Really confused by the terminology. I assume in this context "rendering" does not mean translating an abstract scene description into pixels on screen, but something else.
"Rendering" in this context is turning an abstract representation of the content of your page (or state of your application) into HTML (either as bytes delivered in an HTTP response from a server, or as DOM nodes created by JavaScript on the client).
For Hacker News, "Server Rendering" is taking the top 25 stories, creating a large string containing all the HTML tags, then serializing that to a byte stream.
A hypothetical "Client Rendering" alternative to HN might be downloading a JSON chunk containing the data about the top stories, then using a JavaScript framework to create DOM nodes in the user's browser that create the same document client-side.
No; "Server Rendering" is creating an HTML document as text, then serializing it to bytes and delivering it in an HTTP response. There's no painting in this scenario.
This is great, it really proves that you don't need a lot of styling and interactivity to get a message across.
I'm sounding like my grandpa, but... back in my day, things were fast, simple and they worked Now we got this huge mess of technology just so we can track users, sell ads and annoy our site visitors?
Is there another name for "Trisomorphic Rendering"? There are not many hits. It seems like Nolan Lawson coined the term in 2016[1] (see quoted tweet, since deleted).
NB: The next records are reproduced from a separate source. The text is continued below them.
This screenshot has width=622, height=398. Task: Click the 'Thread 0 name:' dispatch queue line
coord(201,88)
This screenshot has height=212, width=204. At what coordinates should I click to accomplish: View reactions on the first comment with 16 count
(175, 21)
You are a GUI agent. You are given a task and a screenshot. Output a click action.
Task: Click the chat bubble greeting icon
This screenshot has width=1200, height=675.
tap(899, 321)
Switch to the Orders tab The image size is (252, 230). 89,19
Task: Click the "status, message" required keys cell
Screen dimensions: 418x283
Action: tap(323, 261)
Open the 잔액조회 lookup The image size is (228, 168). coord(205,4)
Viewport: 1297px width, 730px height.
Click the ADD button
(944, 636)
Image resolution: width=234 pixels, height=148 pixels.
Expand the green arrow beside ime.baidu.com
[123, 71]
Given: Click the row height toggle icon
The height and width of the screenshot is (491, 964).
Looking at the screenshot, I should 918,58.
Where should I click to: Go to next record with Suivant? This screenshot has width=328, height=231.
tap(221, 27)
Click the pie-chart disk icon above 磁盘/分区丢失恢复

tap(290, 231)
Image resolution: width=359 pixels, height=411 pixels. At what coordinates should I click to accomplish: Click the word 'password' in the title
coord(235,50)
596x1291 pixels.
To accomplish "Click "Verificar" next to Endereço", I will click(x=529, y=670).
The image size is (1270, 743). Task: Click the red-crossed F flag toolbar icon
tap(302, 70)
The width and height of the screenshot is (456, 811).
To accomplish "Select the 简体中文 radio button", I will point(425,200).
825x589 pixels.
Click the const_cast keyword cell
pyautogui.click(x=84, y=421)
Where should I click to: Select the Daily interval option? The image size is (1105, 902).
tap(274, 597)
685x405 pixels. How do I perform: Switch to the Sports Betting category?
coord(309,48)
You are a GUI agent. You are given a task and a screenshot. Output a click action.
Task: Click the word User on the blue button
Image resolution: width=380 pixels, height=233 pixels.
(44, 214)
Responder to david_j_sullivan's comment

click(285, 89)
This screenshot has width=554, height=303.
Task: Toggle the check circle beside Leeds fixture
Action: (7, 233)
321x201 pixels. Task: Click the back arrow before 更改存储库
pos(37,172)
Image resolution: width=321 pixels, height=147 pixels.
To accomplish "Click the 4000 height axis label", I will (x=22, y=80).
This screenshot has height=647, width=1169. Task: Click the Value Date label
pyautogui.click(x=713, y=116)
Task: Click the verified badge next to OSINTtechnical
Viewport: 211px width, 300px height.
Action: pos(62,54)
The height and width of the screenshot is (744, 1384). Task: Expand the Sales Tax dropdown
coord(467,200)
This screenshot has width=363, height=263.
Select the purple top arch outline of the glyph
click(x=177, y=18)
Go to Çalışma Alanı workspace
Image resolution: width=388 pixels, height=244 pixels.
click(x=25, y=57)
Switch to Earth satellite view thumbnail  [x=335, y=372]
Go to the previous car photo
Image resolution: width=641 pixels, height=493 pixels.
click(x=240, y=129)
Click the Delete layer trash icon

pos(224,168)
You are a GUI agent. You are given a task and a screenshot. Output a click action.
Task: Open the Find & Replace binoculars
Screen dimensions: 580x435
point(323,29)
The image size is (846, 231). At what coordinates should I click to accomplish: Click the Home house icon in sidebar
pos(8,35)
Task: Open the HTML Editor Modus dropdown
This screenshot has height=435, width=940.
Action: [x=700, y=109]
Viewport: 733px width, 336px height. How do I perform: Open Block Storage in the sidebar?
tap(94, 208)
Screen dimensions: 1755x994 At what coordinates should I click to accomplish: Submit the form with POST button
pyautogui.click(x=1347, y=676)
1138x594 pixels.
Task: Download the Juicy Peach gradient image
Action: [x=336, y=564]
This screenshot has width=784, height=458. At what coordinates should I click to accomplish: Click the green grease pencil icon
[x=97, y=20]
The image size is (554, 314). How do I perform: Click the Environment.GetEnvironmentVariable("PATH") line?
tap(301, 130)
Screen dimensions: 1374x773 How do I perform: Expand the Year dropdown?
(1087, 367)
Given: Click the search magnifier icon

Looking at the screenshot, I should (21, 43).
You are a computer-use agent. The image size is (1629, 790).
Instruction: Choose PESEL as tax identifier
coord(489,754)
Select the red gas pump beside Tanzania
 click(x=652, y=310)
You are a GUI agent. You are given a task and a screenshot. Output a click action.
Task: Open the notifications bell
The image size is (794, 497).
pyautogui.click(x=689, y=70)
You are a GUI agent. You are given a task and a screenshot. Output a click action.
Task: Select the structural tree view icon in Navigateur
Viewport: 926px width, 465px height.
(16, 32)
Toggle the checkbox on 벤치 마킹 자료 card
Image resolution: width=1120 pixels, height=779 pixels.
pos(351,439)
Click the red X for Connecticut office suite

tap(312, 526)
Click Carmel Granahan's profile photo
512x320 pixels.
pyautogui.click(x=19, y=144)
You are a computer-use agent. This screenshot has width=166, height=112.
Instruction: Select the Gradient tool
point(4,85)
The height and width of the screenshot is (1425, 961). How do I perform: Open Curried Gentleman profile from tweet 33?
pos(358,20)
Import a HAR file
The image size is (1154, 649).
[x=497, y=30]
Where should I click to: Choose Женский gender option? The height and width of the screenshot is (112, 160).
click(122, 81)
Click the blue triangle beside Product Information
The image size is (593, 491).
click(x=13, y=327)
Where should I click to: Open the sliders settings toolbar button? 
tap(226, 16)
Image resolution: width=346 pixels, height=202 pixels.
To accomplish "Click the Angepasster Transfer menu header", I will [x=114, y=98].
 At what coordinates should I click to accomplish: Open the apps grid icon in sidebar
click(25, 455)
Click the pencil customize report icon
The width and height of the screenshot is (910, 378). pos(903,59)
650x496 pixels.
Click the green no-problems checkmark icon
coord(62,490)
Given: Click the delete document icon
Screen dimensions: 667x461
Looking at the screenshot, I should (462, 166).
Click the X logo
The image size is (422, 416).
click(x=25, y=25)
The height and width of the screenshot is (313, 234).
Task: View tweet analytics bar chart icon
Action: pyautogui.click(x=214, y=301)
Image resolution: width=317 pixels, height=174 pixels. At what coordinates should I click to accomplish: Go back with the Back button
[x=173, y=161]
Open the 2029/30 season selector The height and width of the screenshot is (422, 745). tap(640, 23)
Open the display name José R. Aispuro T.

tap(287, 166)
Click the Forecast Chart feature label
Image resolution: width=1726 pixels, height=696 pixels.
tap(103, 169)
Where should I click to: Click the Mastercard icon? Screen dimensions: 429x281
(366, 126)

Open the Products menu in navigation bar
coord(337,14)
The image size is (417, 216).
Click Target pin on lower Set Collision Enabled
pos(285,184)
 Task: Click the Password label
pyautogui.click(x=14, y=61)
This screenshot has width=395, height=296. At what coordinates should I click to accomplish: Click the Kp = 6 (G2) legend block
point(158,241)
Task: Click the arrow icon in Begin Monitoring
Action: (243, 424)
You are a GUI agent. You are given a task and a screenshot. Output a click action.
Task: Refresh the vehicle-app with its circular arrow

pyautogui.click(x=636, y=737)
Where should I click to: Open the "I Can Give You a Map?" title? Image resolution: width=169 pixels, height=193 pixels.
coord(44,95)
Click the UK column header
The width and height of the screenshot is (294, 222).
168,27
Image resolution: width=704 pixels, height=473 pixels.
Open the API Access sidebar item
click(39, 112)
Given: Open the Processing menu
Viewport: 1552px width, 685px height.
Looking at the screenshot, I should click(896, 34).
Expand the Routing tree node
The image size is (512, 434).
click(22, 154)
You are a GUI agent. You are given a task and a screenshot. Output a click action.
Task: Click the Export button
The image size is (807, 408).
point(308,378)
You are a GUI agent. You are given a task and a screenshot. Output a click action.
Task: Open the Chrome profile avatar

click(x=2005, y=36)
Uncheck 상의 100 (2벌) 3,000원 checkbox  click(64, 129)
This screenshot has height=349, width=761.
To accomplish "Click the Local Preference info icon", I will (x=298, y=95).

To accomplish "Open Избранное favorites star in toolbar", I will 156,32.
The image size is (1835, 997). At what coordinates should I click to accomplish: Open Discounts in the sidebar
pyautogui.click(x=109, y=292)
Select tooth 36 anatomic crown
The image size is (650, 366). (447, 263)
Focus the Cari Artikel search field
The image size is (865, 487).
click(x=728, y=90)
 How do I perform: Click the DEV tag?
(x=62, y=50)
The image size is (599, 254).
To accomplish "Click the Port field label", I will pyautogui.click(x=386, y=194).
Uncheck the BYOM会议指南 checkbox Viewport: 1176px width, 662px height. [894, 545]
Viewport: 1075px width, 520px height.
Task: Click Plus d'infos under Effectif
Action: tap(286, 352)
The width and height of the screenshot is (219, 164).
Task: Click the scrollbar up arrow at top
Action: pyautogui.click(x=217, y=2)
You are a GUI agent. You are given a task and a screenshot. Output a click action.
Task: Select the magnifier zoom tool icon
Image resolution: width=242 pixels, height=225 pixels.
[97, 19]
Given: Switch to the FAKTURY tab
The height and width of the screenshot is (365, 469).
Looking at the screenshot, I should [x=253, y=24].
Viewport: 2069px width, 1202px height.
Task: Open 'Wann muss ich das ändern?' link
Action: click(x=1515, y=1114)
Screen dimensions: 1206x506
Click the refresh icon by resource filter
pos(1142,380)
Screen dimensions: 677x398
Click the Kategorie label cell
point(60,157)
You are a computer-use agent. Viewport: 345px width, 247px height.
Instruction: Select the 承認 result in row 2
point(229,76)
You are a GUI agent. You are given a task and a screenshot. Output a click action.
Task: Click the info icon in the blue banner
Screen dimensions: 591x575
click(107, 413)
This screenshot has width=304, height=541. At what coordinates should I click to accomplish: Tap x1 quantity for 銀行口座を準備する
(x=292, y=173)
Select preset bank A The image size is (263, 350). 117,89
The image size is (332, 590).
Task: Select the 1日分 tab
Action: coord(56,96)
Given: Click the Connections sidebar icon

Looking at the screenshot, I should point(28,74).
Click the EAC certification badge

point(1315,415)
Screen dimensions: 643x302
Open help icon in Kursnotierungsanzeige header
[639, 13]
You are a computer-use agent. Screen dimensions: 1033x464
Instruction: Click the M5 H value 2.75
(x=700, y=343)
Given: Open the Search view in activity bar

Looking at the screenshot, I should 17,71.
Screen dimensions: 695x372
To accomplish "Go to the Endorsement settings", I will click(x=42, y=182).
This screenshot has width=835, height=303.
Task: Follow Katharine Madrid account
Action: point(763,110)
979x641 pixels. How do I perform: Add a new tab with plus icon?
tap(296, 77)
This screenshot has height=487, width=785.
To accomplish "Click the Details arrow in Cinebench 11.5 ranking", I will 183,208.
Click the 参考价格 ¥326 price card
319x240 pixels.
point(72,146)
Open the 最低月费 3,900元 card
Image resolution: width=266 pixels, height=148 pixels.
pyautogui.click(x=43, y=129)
This is very disappointing to read. I encourage anyone to compare the architecture and DX of client side rendered apps based on Create React App to Next.js. Next.js is very immature and clunky in comparison.
a) From the way your comment is written, it's pretty clear that you actually just want to say what's between the brackets in your second comment. It comes accros as passive aggressive and doesn't contribute anything.
b) The page mentions who have written this article. The names, positions at Google and pictures are all there.
Some might even say it is better to mostly ship HTML with minimal JS.